Rap70r commented 3 years ago

Hi nsivabalan,

I could try setting retention version to a higher number but the thing is we do apply incremental updates very frequently in short intervals. Like every several minutes. A reading process could be running for more than an hour. Enough time for Hudi to update several times. So that might not solve the issue entirely for long running queries. Is there a different approach we could look into? Like any caching mechanism?

Thank you

nsivabalan commented 3 years ago

Few options/questions:

Rap70r commented 3 years ago

Hi nsivabalan,

Thank you for your reply.

I was wondering if we should look into table caching in Spark: https://spark.apache.org/docs/3.0.0-preview/sql-ref-syntax-aux-cache-cache-table.html

As this would cache the entire table into disk/memory and would work with that. The only downside I can think of is space issues. Are there any other disadvantages when using cache and persist?
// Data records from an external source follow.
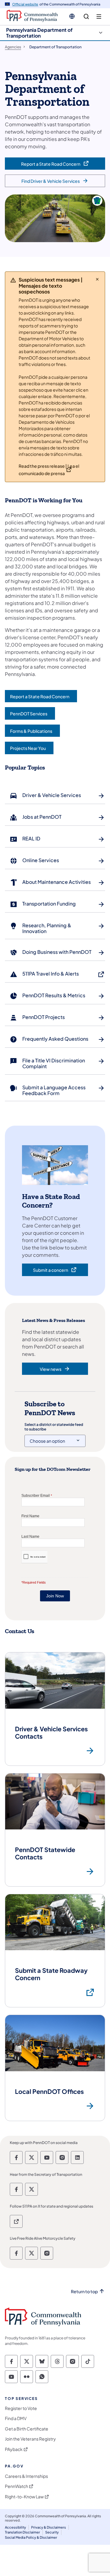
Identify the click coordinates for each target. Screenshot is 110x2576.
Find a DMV (16, 2418)
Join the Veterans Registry (30, 2438)
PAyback (14, 2449)
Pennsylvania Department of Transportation (39, 33)
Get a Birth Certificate (26, 2428)
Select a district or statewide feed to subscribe (53, 1426)
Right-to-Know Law (24, 2496)
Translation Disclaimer (22, 2532)
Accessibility (15, 2527)
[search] (86, 17)
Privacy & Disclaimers (48, 2527)
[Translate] (72, 16)
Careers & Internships (26, 2476)
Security (52, 2532)
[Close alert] (97, 279)
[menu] (99, 17)
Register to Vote (21, 2408)
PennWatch (16, 2486)
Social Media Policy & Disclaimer (31, 2537)
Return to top (84, 2291)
Also, we're looking into improving reader's speed with combination of increasing retention version value. When reading a S3 Hudi dataset structure, does the number of partition affect the speed of readers? For example, if the table is partitioned into 200 folders or 1000 folders, by choosing different columns, would that affect the speed when reading the table by using Snapshot query: https://hudi.apache.org/docs/querying_data.html#spark-snap-query

Thank you

vinothchandar commented 3 years ago

So that might not solve the issue entirely for long running queries. Is there a different approach we could look into? Like any caching mechanism?

I wonder if this issue can be mitigated in your code by simply issuing a df.cache() ? That way the recomputation of the dataframe is not triggered, even if the cleaning policy on the writer side, deletes some older files? I am fairly confident that it might work, but of course, comes at the cost of additional/memory and storage.

we're looking into improving reader's speed with combination of increasing retention version value.

the metadata table we added in 0.7.0, should help alleviate concerns around listing larger partitions. Although, we have added support for Hive/SparkSQL-on-Hive only for now. We are working on support for Spark datasource.

if the table is partitioned into 200 folders or 1000 folders, by choosing different columns,

In general, the more folders, the smaller each file. So there will be some degradation (hudi or not). w.r.t partitions,I think it boils down to how S3 rate limits per prefix, more prefixes may actually help increase parallelism.

In all, you want to do fast incremental updates with long retention like few hours at-least (so long running jobs can finish), but your problem is query perf degrades if you say have cleaner retention for last 10 hours?

Rap70r commented 3 years ago

Hi @vinothchandar,

Thank you for your detailed answer. Yes, we are going to increase the retention policy to a higher number, like 15 or maybe higher, and also will work into improving performance of readers. We wouldn't want to have a retention period that exceeds few hours for the exact reason you mentioned.

I did try to increase the number of partitions to few thousands but after a certain point the performance drops due to the time it takes to iterate over all the files on our cluster's setup.

I want to clarify that we are not using Hive in our setup. Hudi tables are all written to S3 directly by Spark.

Thank you

vinothchandar commented 3 years ago

Sounds good. Please keep us posted.

Rap70r commented 3 years ago

Will do, Thank you :)

nsivabalan commented 3 years ago

once you respond and have any questions/clarifications, can you please remove "awaiting-user-response" label for the issue. If possible add "awaiting-community-help" label.

nsivabalan commented 3 years ago

Closing this for now. please feel free to reopen or open a new ticket.